2

I'm completely stumped with this one, I'm not sure how I should do this.

The equation of a parabola is $y=-3x(x-2)$. It intersects the $x$-axis at $0$ and $2$.

Given that the area of this parabola is $4\,{\rm units}^2$, there will be a straight line $y=mx$ which divides the area exactly in half ($2\,{\rm units}^2$ per half).

I need to find the $x$-coordinate (point $T$) of where the straight line and the parabola intersect (point $G$) - the $x$-coordinate of the point which divides the parabola into equal areas.

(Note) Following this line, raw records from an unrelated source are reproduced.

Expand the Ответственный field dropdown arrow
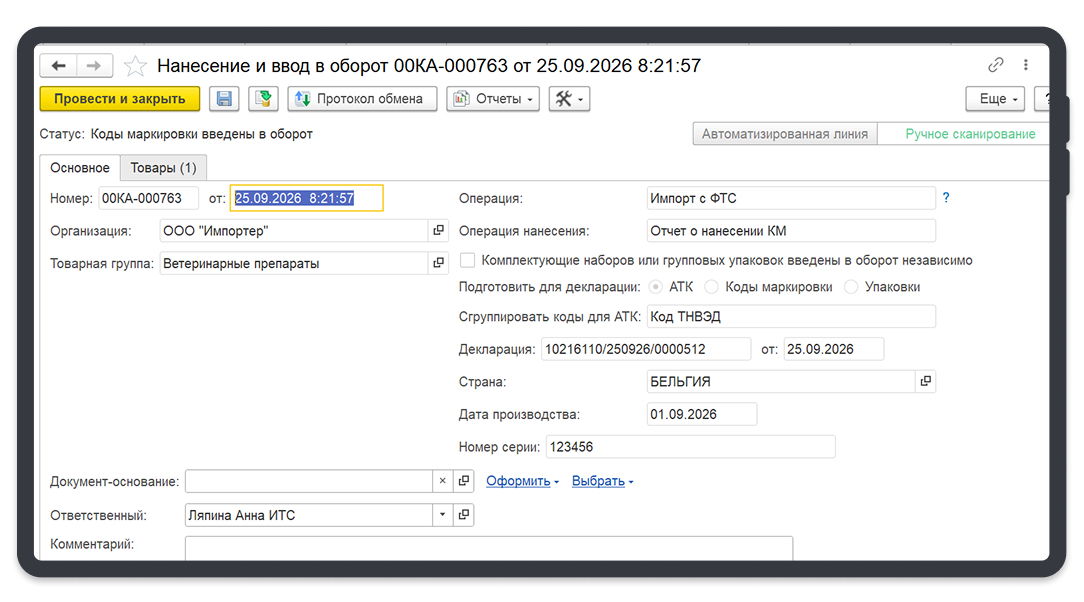The width and height of the screenshot is (1084, 602). [x=442, y=515]
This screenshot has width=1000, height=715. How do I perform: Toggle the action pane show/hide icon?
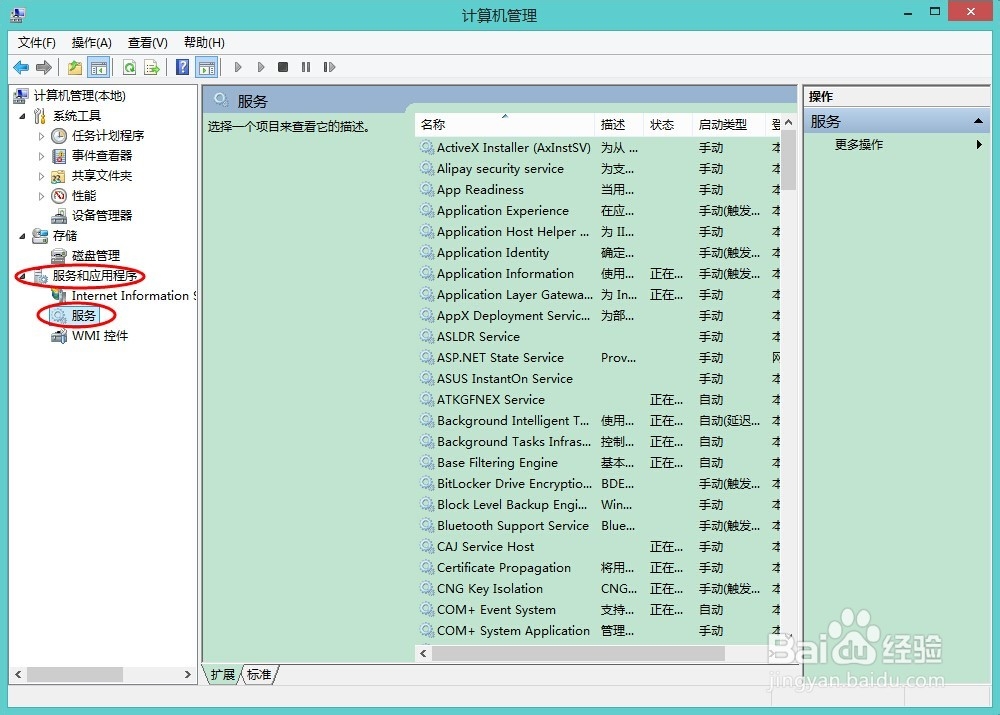205,67
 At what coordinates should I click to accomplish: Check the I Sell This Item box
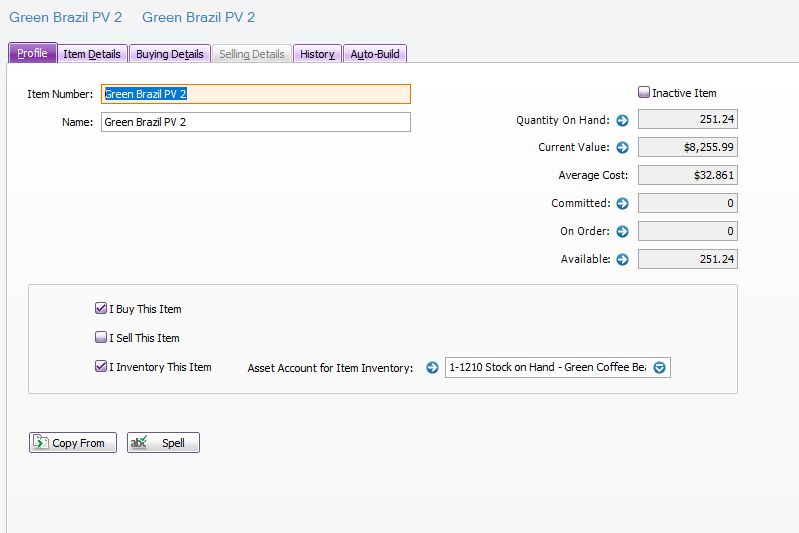click(x=101, y=338)
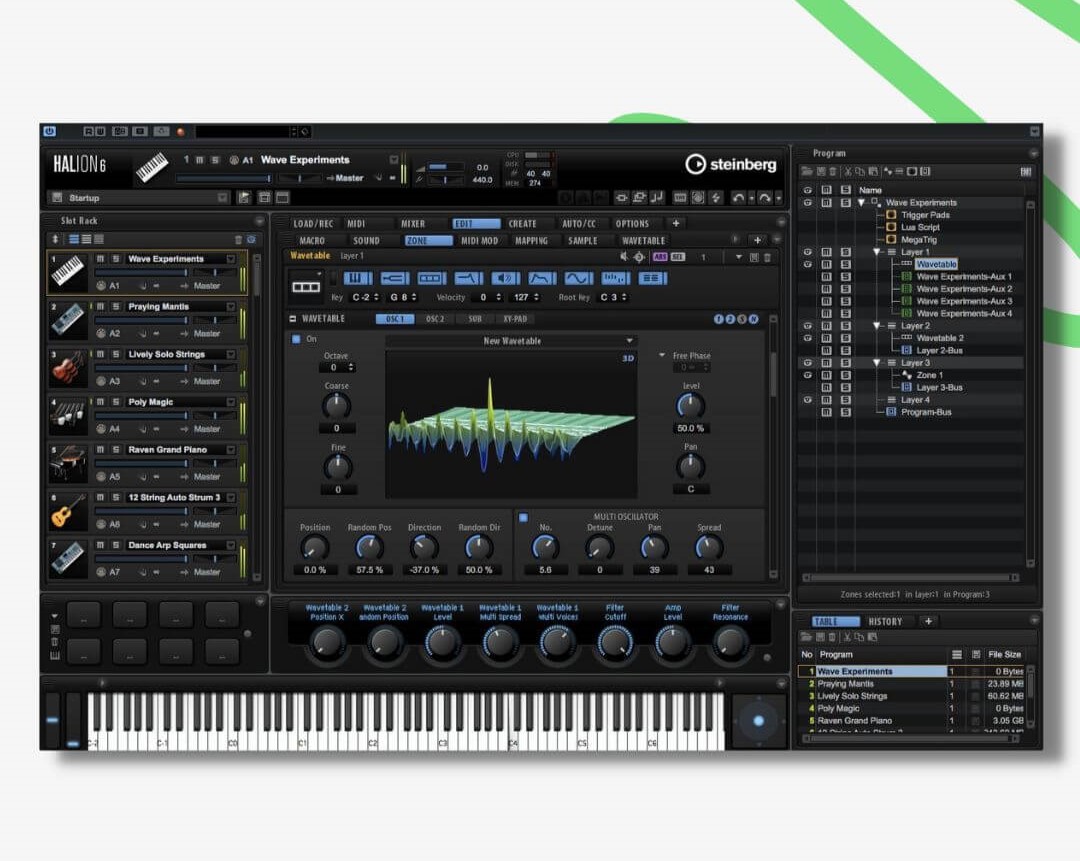The width and height of the screenshot is (1080, 861).
Task: Select the envelope section icon in zone toolbar
Action: (541, 278)
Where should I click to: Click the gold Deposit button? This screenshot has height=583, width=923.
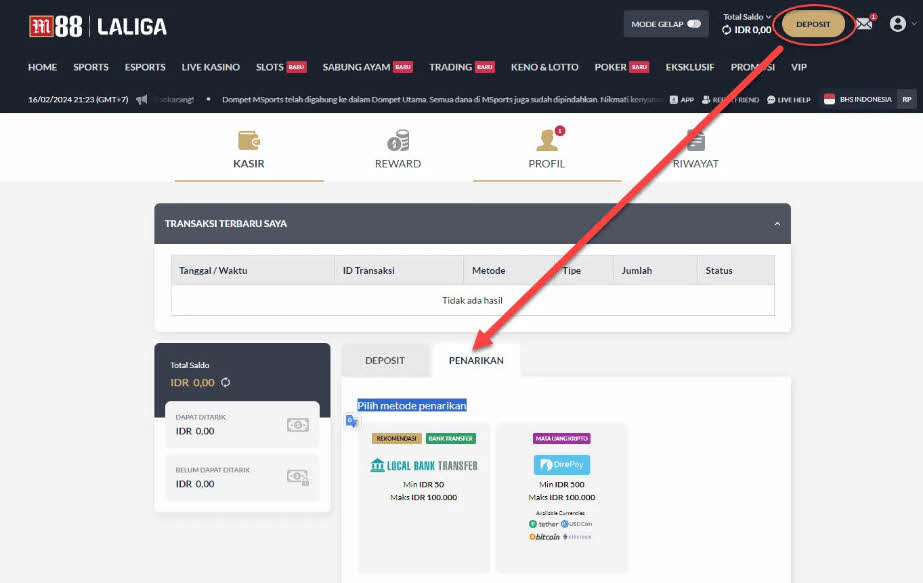pos(812,25)
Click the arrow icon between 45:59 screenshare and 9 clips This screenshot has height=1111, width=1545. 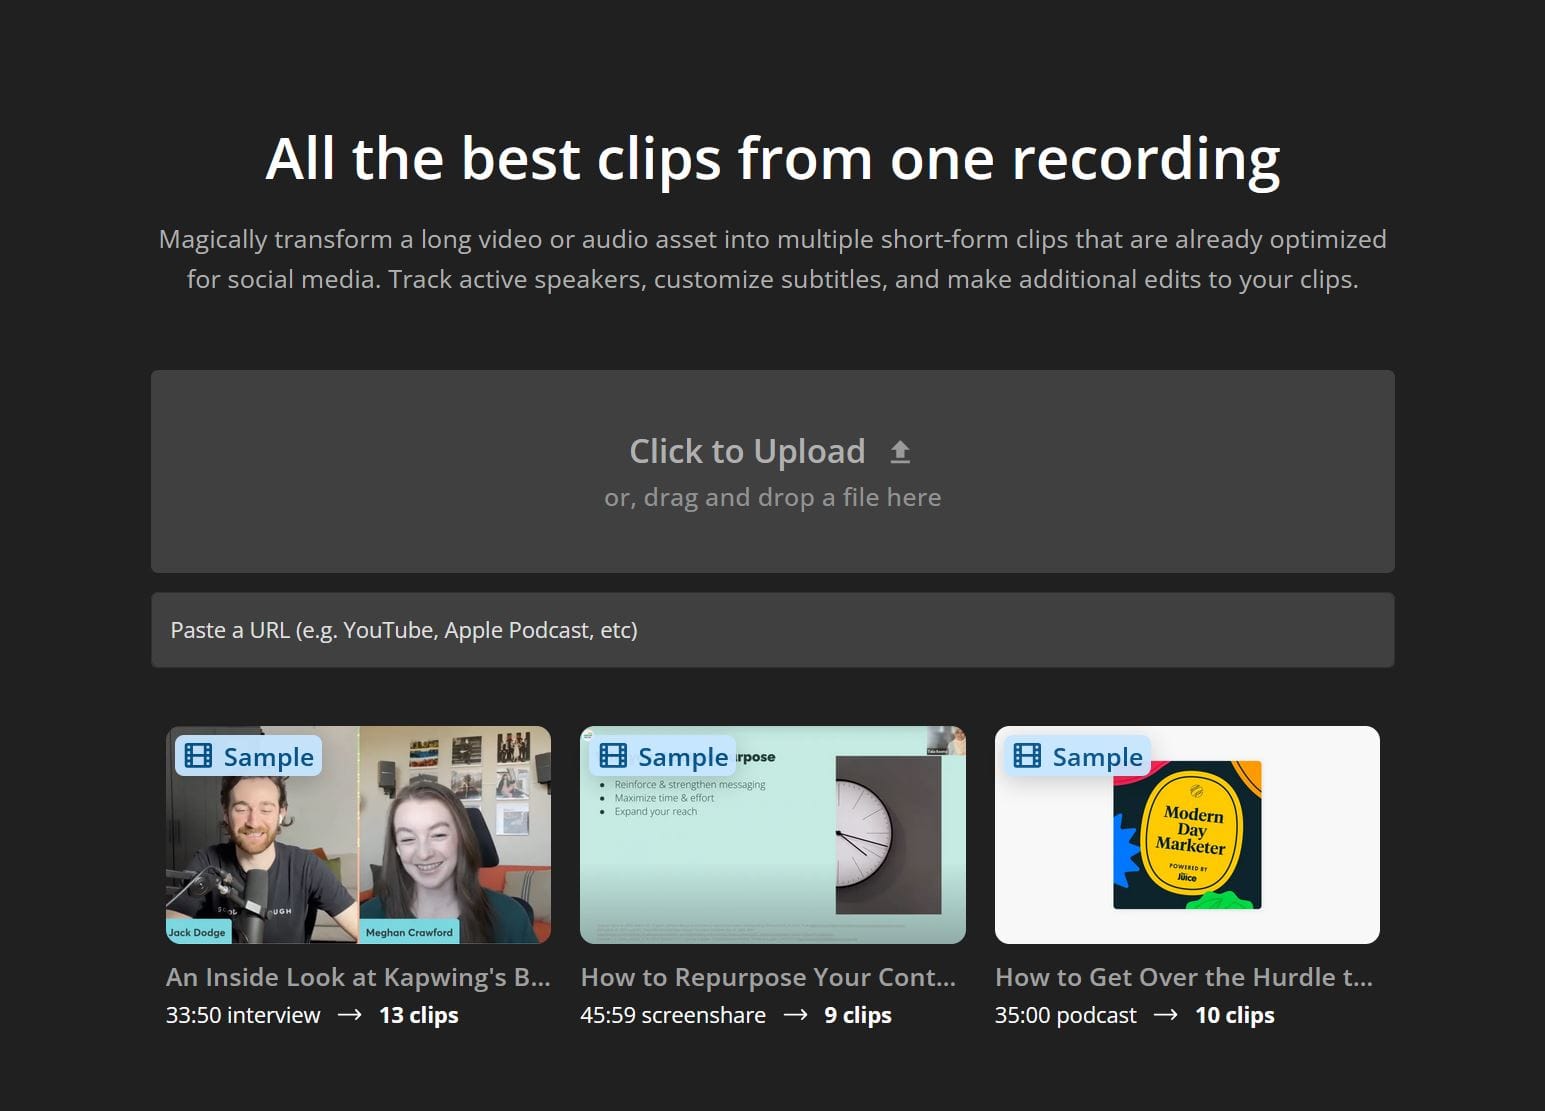click(795, 1015)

So far I've worked out that the gradient of the dividing line is $m = 6-3p$

I think what I have to do now is integrate a problem like this: $$ \int\limits_0^T \big[ -3x(x-2)-(6-T)x \big] dx = 2 $$ (hope that formatted correctly)

Does anyone have any ideas?

Thanks,

John Smith

martini
  • 84,101
  • http://meta.math.stackexchange.com/questions/5020/mathjax-basic-tutorial-and-quick-reference

    please read this and use it to write your question better :)

    – Bman72 Jul 30 '14 at 15:24

2 Answers2

0

A good idea would be to integrate $\max(f(x)-mx,0)$ between 0 and 2, which indeed leads you to solve $f(x)=mx$, which then gives you $x_M=2-\frac{m}{3}$.

Now you simply have to integrate the following: $\int_0^{2-\frac{m}{3}} -3x(x-2) - mx dx = -\frac{1}{54}(m-6)^3$.

Making it equal to 2 gives you the result you're after.

Matt B.
  • 1,246
0

Draw a picture. The intended region is the part of the parabola that is above the $x$axis. It indeed has area $4$.

Now let us find $m$. The line $y=mx$ meets the parabola where $mx=-3x^2+6x$. Beside the uninteresting solution $x=0$, we have the solution $x=\frac{6-m}{3}$. The corresponding $y$ is $\frac{m(6-m)}{3}$. Once we have found $m$, we will therefore be finished.

I really don't much like fractions, so let $m=6q$. Then the line meets the parabola at $x=2-2q$.

Now we compute the area of the part of the parabolic region above $y=mx$. This is $$\int_0^{2-2q} (-3x^2+6x-6qx)\,dx.$$ An antiderivative is $-x^3+3x^2-3qx^2$. Substitute $x=2-2q$. We get $$(2-2q)^2[3-3q-(2-2q)]$$ which is $4(1-q)^3$. Set this equal to $2$ and solve for $q$.

André Nicolas
  • 507,029